Attacks start with e-mail messages with customized contents claiming that a parent is submitting their child's homework over e-mail due to failures in the 'usual' uploading process. The attachment is a ZIP-archived (archive compression is a usual means of obfuscating a file's corrupted contents from security solutions) corrupted document that uses Remote Template Injection for loading another file with a macro. If the user enables it, this macro downloads the Trojan inside a second executable wrapper for more concealment.

The Cryptme Ransomware is in Go, a programming language that malware experts rate as popular with file-locking Trojans. The independently-programmed software uses an encryption routine for blocking the user's media files, adds 'encrypted' extensions into their names, and creates a pop-up alert and a text ransom note. All of this is for harvesting eighty USD in Bitcoins. So far, there are no payments in employer21's wallet.

Modest Trojans Starting Their Classwork Off on a Strong Foot

The Cryptme Ransomware meager features aren't different from those of other file-locking Trojans throughout the landscape, such as the vast Ransomware-as-a-Services like theĀ Dharma Ransomware. Still, its limited functionality undersells the threat actor's apparent technical expertise. Its campaign uses novel means of exploiting free hosting services for delivering the payload, including alerting the threat actor to successful installations through either e-mail or SMS.

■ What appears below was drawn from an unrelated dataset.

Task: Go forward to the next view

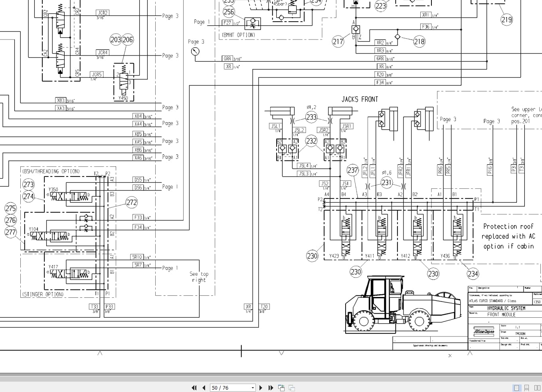Action: coord(291,388)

There isn't a free decryption solution to the recently-identified the Cryptme Ransomware, and encryption routines tend to be secure without much time or effort expended by the Black Hat programmers. Although all Windows users should have backups for recovering their media from threats like this one, this precaution is relevant to users with large quantities of valuable documents or other data related to their workplace environments, especially. Malware experts also remind readers that e-mail attachments archive-enclosed ones and documents with macros, especially, should be looked on with suspicion of security risks.

Users who don't enable the macros in these lures are safe from the current version of the Cryptme Ransomware's e-mail attacks. Anti-malware tools also are excellent means of blocking it or safely removing the Cryptme Ransomware from an infected computer.

The care in the Cryptme Ransomware's craftsmanship might not be apparent to the teachers finding themselves with a stereotypical case of encryption-locked files on their computers. However, the Cryptme Ransomware and employer21 are far from bare-minimum effort players, even in a field full of similar Trojans and threat actors.